Iowa Congressman Zach Nunn is co-sponsoring a bill that would make members of the U.S. House and Senate who are expelled ineligible for a congressional pension.

“No one should be serving in congress, be excommunicated and removed from congress and still be able to draw on a pension,” Nunn said this morning during a news conference in his Des Moines office.

Former New York Congressman George Santos, who was expelled last week, will not be getting a pension because he hadn’t served long enough to be eligible for one, but Nunn said two House members who were expelled in 1980 and 2002 were able to get pension checks from the government. “Going forward I think it’s very important that we have a clear roadmap for individuals who violate the public trust and are removed from congress, that they can’t access any of those benefits,” Nunn said.

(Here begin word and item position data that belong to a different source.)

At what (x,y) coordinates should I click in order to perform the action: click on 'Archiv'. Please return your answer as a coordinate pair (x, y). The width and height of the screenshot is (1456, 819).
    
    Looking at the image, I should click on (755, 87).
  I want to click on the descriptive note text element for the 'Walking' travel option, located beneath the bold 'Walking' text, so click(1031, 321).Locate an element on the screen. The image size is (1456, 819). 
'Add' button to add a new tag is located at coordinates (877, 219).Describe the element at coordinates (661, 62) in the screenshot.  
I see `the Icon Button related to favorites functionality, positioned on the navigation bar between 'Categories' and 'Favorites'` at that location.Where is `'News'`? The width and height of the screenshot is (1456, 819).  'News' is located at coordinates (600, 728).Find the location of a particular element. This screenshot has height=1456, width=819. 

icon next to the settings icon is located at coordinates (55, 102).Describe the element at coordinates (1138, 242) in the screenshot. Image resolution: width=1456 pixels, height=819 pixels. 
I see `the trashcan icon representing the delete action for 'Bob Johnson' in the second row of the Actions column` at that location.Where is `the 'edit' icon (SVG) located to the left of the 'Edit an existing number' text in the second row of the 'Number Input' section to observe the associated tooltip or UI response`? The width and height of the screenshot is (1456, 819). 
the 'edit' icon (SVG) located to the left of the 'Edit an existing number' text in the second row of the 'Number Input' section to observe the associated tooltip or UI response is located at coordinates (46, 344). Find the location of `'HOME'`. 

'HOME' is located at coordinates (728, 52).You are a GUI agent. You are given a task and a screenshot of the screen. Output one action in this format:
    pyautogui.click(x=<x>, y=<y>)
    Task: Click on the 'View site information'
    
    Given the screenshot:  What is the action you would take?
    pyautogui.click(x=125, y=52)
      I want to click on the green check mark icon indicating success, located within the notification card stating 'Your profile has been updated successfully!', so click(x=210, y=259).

Nunn, a Republican from Bondurant, is co-sponsoring the legislation with Democrats from Minnesota and New Hampshire and a Republican congressman from New York. Nunn said members of the military are ineligible for benefits if they’re dishonorably discharged. “We absolutely should be holding our members of congress to the same standard,” Nunn said, “that they don’t get to walk away with money in their pocket from the taxpayer after they’ve been fired from their job.”

Nunn and the other three Republicans from Iowa who serve in the U.S. House voted late last week to remove Santos from office. Some House Republicans opposed the move, saying it sets a dangerous precedent because Santos has been charged, but not yet convicted of a crime. Nunn told reporters a House Ethics Committee report on Santos was damning evidence that Santos should be expelled.

“He stole from the voters,” Nunn said. “He embezzled from the voters and it was repeatedly improved in the ethics committee that he was well aware of it and admitted to doing as much.”

Santos is accused of using campaign funds for personal expenses, like Botox treatments, and racking up charges on credit cards that were used to make donations to his campaign.